— Directions for this task —
Copying nothing before it, reproduce the line that holds "This screenshot has height=415, width=899." and every line after it in the data, exactly.

— Entries shown —
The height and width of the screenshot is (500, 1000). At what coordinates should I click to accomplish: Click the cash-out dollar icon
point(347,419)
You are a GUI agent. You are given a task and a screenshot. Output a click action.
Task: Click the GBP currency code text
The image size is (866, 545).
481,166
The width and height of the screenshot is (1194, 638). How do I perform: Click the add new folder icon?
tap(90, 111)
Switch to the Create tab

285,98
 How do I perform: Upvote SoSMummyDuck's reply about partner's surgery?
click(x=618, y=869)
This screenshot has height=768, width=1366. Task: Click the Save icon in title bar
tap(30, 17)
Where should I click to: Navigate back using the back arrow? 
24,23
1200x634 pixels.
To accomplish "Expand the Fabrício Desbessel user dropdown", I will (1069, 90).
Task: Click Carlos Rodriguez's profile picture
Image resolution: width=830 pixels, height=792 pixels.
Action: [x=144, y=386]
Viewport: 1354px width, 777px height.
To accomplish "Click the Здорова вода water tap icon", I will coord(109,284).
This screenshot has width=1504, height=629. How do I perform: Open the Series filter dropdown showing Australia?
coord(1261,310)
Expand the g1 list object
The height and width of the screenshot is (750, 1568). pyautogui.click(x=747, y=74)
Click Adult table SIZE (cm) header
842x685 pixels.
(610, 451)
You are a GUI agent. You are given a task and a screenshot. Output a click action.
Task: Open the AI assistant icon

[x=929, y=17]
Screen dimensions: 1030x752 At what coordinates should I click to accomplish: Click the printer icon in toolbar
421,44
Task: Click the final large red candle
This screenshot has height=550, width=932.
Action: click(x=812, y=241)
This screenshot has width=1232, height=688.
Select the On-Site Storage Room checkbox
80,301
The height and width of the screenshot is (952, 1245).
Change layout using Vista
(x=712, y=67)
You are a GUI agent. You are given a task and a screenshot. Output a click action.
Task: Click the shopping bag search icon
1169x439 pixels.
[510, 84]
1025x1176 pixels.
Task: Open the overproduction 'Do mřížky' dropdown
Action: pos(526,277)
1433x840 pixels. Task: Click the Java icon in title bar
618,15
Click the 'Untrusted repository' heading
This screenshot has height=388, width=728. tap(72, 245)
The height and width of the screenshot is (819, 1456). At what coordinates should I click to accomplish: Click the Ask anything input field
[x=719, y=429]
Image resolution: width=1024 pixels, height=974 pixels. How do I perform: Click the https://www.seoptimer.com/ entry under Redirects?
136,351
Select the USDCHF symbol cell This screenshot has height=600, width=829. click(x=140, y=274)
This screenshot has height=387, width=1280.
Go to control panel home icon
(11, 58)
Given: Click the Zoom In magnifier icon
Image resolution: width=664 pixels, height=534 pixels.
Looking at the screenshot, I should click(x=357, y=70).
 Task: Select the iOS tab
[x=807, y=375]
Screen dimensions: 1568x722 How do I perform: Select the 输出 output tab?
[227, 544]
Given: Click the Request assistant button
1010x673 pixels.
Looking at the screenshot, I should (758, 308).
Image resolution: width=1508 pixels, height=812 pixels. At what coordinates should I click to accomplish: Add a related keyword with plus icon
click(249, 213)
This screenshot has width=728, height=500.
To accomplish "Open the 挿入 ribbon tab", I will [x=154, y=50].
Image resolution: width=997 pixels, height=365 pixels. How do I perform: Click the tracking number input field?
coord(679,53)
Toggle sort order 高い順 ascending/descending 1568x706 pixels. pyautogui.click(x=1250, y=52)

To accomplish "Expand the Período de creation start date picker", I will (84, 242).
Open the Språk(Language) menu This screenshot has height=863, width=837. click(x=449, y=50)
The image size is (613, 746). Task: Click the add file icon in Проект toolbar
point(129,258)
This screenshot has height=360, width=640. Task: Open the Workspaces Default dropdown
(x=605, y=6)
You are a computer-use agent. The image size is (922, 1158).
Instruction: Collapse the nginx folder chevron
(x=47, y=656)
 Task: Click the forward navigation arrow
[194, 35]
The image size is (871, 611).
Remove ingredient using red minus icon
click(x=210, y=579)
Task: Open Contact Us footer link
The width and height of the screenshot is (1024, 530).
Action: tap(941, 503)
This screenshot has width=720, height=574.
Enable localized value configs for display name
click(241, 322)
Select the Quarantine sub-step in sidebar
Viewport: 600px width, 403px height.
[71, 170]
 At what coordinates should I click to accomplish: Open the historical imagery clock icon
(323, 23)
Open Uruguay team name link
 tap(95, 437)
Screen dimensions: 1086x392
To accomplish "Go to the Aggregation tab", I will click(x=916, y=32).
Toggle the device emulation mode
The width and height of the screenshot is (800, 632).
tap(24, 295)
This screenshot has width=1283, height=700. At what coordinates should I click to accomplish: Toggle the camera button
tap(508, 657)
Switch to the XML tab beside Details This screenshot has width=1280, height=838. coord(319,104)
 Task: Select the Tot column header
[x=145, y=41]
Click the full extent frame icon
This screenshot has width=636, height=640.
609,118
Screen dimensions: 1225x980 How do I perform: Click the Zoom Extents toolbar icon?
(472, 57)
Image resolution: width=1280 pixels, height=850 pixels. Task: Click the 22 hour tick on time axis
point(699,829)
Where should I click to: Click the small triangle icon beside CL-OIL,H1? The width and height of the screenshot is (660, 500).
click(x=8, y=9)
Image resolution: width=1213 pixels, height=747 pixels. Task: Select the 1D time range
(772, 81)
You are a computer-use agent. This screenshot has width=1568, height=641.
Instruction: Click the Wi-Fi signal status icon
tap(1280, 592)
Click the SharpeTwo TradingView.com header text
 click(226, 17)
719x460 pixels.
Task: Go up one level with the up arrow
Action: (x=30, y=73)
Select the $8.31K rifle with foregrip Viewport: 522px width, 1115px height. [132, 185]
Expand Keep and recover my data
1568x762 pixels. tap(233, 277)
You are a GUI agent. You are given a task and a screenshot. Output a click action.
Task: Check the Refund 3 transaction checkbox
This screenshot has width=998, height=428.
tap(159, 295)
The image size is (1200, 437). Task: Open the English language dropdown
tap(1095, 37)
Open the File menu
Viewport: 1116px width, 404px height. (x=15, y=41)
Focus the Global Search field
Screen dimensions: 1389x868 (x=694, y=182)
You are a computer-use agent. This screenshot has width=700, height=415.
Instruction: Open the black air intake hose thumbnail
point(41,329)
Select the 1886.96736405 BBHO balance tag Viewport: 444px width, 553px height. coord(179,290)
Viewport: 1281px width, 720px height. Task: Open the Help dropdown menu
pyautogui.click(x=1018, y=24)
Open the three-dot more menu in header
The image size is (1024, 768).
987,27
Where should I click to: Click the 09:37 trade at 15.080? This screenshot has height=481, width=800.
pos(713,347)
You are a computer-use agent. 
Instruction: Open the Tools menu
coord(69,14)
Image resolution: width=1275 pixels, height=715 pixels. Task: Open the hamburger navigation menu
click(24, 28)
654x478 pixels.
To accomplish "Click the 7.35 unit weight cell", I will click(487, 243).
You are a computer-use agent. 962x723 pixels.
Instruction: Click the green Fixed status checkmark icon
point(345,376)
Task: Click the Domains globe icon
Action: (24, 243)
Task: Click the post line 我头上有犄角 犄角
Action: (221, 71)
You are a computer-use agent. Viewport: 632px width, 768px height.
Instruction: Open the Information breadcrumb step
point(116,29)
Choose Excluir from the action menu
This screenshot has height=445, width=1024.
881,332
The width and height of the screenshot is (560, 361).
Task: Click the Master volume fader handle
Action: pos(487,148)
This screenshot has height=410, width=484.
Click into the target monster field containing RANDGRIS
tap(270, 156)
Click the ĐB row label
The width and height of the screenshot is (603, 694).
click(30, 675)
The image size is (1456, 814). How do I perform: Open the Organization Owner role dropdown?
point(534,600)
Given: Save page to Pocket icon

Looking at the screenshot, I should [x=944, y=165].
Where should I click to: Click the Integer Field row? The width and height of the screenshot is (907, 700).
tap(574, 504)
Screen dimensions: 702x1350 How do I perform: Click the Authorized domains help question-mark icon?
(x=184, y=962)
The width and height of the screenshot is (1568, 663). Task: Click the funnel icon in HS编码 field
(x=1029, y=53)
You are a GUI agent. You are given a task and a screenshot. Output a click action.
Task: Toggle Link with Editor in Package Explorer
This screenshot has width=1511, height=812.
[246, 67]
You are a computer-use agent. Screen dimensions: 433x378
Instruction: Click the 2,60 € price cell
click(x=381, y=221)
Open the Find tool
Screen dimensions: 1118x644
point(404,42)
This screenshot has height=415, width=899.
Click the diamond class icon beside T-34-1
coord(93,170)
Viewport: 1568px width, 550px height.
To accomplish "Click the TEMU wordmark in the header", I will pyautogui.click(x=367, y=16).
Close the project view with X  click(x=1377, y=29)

— Worked solution —
This screenshot has height=415, width=899.
Click the diamond class icon beside T-34-1
coord(93,170)
Viewport: 1568px width, 550px height.
To accomplish "Click the TEMU wordmark in the header", I will pyautogui.click(x=367, y=16).
Close the project view with X  click(x=1377, y=29)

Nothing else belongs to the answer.